- Samurai Executioner Volume 1

首斬り朝 (Kubikiri Asa)
- Genre: Drama, Historical
- Written by: Kazuo Koike
- Illustrated by: Goseki Kojima
- Published by: Kodansha
- English publisher: NA: Dark Horse Comics;
- Original run: 1972 – 1976
- Volumes: 10
- Anime and manga portal

= Samurai Executioner =

1972–1976 manga

Samurai Executioner, known in Japan as Kubikiri Asa (首斬り朝), is a 10-volume manga created by writer Kazuo Koike and artist Goseki Kojima, the same team that created the popular Lone Wolf and Cub series. The series was first serialized in Japan, from 1972 to 1976. Samurai Executioner is set earlier than Lone Wolf and Cub, with the main character of the former series appearing in a chapter of the latter.

The story is set in the Edo period of feudal Japan. It revolves around Yamada Asaemon (山田 朝右衞門, Yamada Asaemon), nicknamed Kubikiri-Asa (literally "Neck-chopper Asa", often translated as "Decapitator Asaemon"), a rōnin who is responsible for testing new swords for the shogun. The character is based on a real-life line of sword-testers who served the Tokugawa Shogunate up to the early 19th century. He is also frequently called upon to perform executions.
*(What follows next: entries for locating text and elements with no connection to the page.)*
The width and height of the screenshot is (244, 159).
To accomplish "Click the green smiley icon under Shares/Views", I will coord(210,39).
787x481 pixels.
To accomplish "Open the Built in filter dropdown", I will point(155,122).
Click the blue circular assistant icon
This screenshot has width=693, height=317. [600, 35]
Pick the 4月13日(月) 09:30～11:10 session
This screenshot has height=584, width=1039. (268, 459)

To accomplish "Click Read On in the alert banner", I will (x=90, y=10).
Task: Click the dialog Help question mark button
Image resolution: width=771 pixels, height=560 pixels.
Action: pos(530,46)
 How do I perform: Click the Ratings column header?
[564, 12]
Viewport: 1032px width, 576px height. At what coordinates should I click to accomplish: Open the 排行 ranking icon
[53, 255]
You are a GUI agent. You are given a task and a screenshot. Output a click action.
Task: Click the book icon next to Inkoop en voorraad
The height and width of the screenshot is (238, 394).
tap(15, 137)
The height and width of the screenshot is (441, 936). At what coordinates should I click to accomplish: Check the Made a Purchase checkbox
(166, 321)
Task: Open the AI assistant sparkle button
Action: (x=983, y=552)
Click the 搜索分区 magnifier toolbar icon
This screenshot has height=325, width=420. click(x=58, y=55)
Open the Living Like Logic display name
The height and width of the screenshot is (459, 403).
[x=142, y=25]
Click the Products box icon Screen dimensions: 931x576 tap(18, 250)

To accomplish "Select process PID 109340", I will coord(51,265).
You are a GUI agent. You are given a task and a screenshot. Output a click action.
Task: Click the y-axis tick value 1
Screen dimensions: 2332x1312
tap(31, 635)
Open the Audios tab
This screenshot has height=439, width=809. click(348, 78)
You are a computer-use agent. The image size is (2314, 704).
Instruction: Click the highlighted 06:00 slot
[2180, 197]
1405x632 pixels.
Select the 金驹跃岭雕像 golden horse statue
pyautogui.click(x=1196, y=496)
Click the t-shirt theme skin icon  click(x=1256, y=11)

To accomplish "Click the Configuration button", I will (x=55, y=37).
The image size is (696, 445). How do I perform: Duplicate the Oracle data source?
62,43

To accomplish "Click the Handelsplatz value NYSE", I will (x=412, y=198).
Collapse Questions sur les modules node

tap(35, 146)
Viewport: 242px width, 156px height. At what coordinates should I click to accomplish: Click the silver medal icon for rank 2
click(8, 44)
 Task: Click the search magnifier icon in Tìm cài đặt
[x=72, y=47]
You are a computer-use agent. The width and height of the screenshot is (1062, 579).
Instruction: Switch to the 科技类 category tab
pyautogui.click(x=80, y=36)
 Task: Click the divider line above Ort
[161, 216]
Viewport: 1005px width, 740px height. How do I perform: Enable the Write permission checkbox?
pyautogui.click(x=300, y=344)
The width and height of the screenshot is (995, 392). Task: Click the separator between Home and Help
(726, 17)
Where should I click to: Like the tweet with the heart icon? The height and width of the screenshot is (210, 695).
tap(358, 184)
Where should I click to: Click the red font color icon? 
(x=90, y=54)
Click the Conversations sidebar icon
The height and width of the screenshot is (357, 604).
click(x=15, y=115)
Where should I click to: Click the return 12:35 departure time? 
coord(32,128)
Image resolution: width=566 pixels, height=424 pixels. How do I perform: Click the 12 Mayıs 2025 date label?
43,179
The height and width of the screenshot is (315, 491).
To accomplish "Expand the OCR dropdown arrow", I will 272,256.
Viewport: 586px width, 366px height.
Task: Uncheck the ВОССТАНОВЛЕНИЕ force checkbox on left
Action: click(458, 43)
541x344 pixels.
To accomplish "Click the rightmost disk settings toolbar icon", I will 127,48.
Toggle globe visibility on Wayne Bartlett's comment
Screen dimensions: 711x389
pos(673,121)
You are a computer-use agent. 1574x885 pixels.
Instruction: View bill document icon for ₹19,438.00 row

Many of the stories focus not on Asaemon, but on several of the people he meets in the course of his work. More often than not they are the stories of the criminals he executes, told as their last words before receiving the fatal stroke. As with Lone Wolf and Cubs Ogami Itto, such encounters often give Asa pause for thought.

==Overview==
Each volume is written with historical accuracy, set in the Edo period of feudal Japan, although the characters themselves are fictional.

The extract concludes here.